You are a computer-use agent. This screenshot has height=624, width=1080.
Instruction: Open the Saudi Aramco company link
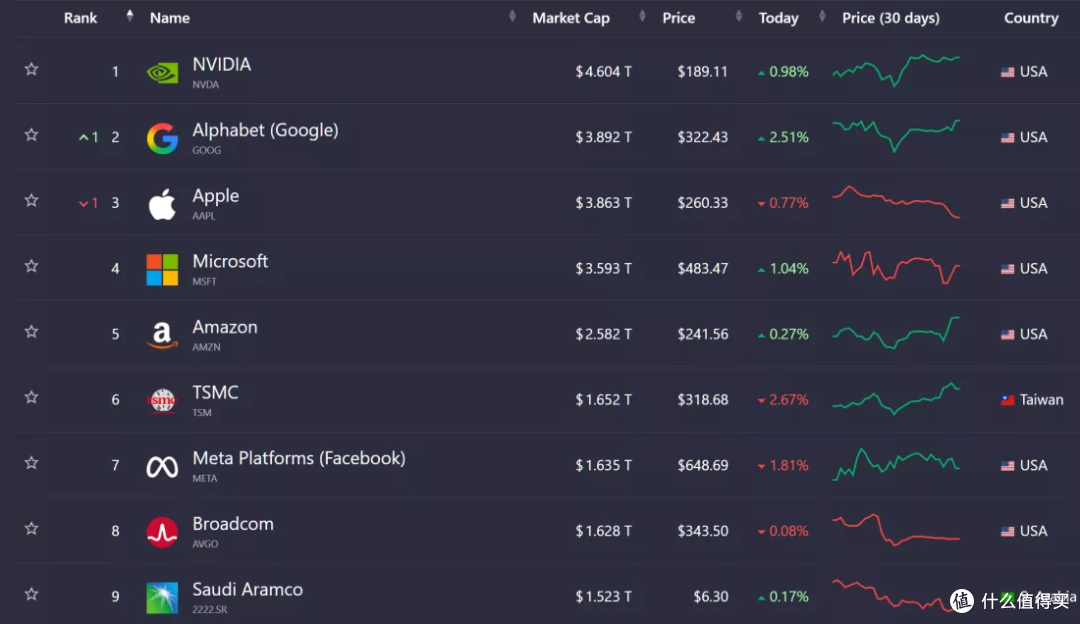pos(247,590)
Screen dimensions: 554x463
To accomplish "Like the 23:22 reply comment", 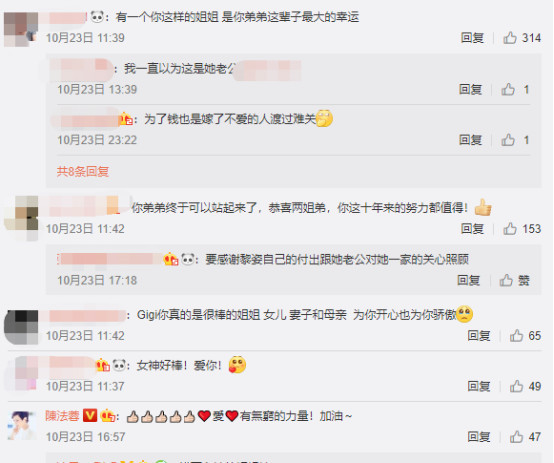I will click(x=508, y=140).
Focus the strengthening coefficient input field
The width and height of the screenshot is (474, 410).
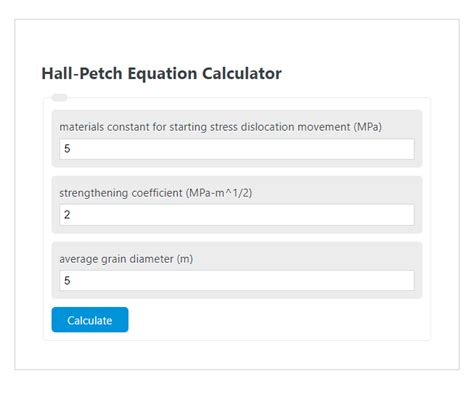point(237,215)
_ _ _ _ _
TO BE DONE →
Print the lines of the listing above, from the line containing "Focus the strengthening" through the end of the listing, inclusive. Leave the pictures out.

COMPLETED EXERCISE →
Focus the strengthening coefficient input field
The width and height of the screenshot is (474, 410).
point(237,215)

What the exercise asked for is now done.